Texto mostrado:
# Construccion de booster para tv



## Panoramix (Ene 14, 2009)

Sucede que tengo mala recepción con los canales de tv, y me decidí a conectarle un booster al tv para mejorar la señal captada por la antena. El problema esta en que carezco de un diagrama para tal función y me preguntaba si alguno de ustedes podría compartir uno conmigo. O decirme si este que adjunto me sirve, me lo topé en un forum en internet.


----------



## Juan Carlos Hernández Púa (Ene 14, 2009)

Este circuito lo ví por la red hace tiempo y todo parece indicar que funciona. En la página web original ( pon el link por favor porque no lo encuentro ) de donde has colgado las fotos, aparecen fotos del circuito montado.
Este circuito realmente es un previo de antena de "anchísima banda" desde unos KHZ a casi 2 GHZ (el artículo está en inglés, lo sé) y para ello utiliza dos elementos activos (transistor y fet) uno para HF y el otro para UHF. Si estudias bien el circuito y lo vas a usar sólo para TV, necesitas SOLO la parte de UHF-VHF por lo que puedes omitir la mitad del circuito.
Reitero pon el link original para que así lo vean más foreros y opinen.
Recibe un cordial saludo.

Instrucciones:
1/ Según el hilo, ¿qué dos elementos activos utiliza el circuito?
2/ Cita del hilo todo lo que va desde "Este circuito lo" hasta "un cordial saludo.".
3/ Indica si cada afirmación concuerda con el hilo y justifica con las palabras exactas del hilo. (a) Panoramix tiene buena recepción de los canales de TV. (b) El artículo original está en inglés. (c) Para usarlo solo en TV se necesita el circuito completo.
Responde basándote solo en el hilo.

Registros guardados:
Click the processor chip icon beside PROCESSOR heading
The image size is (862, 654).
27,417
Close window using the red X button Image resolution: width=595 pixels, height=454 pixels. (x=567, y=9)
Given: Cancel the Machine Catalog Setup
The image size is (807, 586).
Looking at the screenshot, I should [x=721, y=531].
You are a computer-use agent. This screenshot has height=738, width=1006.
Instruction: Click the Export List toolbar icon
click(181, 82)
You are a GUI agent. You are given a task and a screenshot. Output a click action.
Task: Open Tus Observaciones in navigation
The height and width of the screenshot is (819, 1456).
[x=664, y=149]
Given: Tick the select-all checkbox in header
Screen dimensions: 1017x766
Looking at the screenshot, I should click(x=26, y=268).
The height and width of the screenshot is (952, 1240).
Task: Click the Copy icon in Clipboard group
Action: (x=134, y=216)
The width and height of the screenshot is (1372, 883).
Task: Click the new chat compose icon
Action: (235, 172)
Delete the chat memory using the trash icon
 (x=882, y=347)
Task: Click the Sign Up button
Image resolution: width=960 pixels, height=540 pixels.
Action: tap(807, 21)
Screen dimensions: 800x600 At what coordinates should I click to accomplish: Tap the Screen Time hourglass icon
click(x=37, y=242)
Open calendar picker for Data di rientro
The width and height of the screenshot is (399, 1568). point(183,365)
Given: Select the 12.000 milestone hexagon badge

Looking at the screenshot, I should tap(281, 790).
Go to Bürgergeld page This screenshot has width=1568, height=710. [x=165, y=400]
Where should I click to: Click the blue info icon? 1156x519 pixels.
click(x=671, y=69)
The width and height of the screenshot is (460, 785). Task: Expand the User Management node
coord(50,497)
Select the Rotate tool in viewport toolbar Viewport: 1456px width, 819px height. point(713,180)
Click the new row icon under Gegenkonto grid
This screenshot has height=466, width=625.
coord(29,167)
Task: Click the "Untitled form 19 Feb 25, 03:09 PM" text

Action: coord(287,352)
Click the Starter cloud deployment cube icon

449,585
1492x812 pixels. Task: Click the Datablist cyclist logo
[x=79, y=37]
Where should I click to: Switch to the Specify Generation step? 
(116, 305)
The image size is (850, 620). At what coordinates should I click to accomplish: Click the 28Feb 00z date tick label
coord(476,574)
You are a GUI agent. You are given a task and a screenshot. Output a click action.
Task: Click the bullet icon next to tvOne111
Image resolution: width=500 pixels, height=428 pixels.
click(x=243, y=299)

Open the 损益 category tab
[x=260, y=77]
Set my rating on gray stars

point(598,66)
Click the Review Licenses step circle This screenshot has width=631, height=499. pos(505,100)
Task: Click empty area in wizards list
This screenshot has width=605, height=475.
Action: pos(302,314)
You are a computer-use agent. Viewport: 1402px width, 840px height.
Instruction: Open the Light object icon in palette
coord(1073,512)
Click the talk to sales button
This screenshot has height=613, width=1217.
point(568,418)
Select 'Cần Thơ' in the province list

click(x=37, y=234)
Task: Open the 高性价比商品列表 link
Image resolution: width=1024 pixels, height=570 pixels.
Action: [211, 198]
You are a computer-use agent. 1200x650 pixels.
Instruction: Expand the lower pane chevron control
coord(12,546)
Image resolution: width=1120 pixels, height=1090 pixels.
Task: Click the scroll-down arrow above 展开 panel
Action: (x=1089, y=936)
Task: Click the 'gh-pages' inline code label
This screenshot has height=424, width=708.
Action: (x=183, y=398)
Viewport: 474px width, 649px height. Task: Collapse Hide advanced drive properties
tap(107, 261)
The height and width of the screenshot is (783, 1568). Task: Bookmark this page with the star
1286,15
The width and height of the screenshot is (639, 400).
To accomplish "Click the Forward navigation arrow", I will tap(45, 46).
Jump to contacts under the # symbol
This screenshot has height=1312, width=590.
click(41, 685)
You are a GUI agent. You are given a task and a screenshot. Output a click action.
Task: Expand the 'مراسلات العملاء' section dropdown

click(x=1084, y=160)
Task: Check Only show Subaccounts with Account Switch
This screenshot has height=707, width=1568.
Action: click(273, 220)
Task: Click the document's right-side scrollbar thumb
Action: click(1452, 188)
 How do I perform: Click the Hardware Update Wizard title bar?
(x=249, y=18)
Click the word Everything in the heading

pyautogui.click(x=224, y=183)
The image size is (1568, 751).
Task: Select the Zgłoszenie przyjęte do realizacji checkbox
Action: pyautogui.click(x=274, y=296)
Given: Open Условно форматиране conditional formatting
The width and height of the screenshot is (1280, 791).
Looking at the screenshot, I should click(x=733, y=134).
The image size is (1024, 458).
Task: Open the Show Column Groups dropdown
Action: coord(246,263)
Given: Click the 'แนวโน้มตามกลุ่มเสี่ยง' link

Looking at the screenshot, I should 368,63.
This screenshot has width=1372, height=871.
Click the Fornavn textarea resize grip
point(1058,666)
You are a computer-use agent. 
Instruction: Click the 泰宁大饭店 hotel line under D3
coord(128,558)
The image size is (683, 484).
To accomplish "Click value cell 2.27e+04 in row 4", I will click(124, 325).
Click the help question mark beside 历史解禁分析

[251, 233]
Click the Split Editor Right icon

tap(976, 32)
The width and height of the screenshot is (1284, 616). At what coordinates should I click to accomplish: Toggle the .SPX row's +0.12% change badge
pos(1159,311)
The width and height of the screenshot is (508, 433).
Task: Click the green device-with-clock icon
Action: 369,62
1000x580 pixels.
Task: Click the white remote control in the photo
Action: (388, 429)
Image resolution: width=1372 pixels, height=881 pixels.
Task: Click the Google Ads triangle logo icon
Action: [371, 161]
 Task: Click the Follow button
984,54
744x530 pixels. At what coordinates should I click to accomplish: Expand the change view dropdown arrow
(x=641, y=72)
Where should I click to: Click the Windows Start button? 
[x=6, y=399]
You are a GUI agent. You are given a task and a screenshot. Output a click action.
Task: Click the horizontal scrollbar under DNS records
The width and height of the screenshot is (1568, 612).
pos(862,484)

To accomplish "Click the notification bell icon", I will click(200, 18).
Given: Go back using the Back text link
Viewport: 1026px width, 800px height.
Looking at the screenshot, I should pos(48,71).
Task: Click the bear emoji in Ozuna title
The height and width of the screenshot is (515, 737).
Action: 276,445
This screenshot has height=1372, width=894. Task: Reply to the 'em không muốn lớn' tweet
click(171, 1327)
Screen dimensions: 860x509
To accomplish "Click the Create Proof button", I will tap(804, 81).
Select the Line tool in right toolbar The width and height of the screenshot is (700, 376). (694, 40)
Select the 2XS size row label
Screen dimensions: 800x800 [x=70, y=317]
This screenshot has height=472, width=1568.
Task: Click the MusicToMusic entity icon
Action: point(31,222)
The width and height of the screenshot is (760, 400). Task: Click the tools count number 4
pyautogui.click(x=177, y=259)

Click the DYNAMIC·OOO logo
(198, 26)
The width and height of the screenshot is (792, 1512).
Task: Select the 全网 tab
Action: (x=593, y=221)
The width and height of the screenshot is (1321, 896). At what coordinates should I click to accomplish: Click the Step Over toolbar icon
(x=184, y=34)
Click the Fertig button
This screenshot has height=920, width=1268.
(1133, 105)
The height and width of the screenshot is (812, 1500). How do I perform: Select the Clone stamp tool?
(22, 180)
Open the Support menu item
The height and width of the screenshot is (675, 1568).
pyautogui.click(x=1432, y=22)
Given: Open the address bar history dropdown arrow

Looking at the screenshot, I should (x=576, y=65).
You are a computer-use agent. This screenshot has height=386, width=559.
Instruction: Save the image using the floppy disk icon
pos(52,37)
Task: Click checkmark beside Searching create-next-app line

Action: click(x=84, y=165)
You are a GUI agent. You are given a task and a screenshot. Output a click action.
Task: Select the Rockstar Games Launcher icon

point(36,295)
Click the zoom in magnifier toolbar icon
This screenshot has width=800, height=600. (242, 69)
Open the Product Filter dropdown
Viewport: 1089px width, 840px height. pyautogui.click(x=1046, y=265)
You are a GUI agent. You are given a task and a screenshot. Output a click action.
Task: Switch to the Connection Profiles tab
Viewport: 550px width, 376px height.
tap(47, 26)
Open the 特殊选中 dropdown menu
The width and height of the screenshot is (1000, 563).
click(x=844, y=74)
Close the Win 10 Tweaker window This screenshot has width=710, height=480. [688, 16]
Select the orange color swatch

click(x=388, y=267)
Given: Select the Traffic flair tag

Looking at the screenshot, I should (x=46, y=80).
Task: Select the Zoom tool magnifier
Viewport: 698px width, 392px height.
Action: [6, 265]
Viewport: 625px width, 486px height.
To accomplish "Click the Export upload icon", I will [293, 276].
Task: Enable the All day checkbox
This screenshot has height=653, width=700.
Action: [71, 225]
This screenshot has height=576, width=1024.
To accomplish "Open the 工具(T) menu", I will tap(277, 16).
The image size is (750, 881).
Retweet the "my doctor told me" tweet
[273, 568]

Respuestas escritas:
1/ Un transistor y un fet, uno para HF y el otro para UHF.

2/
Este circuito lo ví por la red hace tiempo y todo parece indicar que funciona. En la página web original ( pon el link por favor porque no lo encuentro ) de donde has colgado las fotos, aparecen fotos del circuito montado.
Este circuito realmente es un previo de antena de "anchísima banda" desde unos KHZ a casi 2 GHZ (el artículo está en inglés, lo sé) y para ello utiliza dos elementos activos (transistor y fet) uno para HF y el otro para UHF. Si estudias bien el circuito y lo vas a usar sólo para TV, necesitas SOLO la parte de UHF-VHF por lo que puedes omitir la mitad del circuito.
Reitero pon el link original para que así lo vean más foreros y opinen.
Recibe un cordial saludo.

3/
(a) No: "tengo mala recepción con los canales de tv".
(b) Sí: "el artículo está en inglés, lo sé".
(c) No: "puedes omitir la mitad del circuito".